Democratic Vermont Sen. Patrick Leahy will preside over former President Donald Trump’s impeachment trial in the Senate instead of Supreme Court Justice John Roberts.
Senate Majority Leader Chuck Schumer announced Friday night that the impeachment trial for Trump will start the week of Feb. 8. Leahy announced Monday that he will be the one presiding over Trump’s impeachment trial. A spokesman for Leahy told The Hill that the decision on who presides over the trial is decided by Schumer and Minority Leader Mitch McConnell.
“When I preside over the impeachment trial of former President Donald Trump, I will not waver from my constitutional and sworn obligations to administer the trial with fairness, in accordance with the Constitution and the laws,” Leahy said in a statement.
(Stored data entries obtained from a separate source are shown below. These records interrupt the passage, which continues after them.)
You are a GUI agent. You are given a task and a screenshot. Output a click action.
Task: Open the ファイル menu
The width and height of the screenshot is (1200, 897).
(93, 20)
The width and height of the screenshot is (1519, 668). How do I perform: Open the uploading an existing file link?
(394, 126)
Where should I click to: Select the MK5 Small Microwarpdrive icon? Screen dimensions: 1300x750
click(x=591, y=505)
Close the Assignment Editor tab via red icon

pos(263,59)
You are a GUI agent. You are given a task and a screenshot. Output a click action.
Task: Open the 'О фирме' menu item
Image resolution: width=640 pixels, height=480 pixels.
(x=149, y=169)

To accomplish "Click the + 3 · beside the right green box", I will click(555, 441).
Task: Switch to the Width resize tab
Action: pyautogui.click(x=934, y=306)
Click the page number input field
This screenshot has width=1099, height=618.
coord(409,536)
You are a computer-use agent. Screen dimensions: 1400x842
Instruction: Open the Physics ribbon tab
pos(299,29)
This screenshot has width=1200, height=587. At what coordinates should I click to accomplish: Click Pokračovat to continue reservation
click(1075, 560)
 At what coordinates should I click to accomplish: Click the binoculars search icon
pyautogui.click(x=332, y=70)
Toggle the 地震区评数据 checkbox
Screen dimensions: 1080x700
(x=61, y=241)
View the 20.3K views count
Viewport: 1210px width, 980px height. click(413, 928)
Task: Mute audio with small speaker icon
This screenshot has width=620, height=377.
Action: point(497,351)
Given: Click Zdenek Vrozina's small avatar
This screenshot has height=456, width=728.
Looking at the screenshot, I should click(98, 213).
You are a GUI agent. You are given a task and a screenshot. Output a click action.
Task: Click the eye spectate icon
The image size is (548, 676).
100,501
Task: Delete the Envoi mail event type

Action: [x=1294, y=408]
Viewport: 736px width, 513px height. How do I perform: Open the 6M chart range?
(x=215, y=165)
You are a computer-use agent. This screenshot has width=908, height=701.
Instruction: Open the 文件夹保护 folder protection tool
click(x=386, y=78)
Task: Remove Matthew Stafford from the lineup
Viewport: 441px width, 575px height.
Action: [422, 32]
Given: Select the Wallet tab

In his Friday night speech, Schumer set the schedule for the impeachment trial. At 7 p.m. Monday, House managers will present articles to the Senate. On Tuesday, Members will be sworn in for trial. On the week of Feb. 8, the arguments will start, Schumer announced. (RELATED: Kyrsten Sinema Won’t Support Eliminating Filibuster, ‘Not Open To Changing Her Mind’)
“I have spoken to Speaker Pelosi who informed me that the articles will be delivered to the Senate on Monday,” Schumer said earlier Friday. (RELATED: Schumer Says Trump’s Impeachment Trial Will Start The Week Of February 8)
McConnell has reportedly been lobbied by prominent Republicans and former White House officials to support impeaching former President Donald Trump, according to CNN.
“Mitch said to me he wants Trump gone,” a Republican member of Congress reportedly told CNN. “It is in his political interest to have him gone. It is in the GOP interest to have him gone. The question is, do we get there?” The CNN report said the lobbying for impeachment started in the House after the Jan. 6 riot at the U.S. Capitol and began to focus on McConnell after the House’s impeachment vote.
The Republican leader said Tuesday that Trump and his allies were responsible for provoking rioters to storm the Capitol and commit acts of vandalism which postponed the electoral college certification process.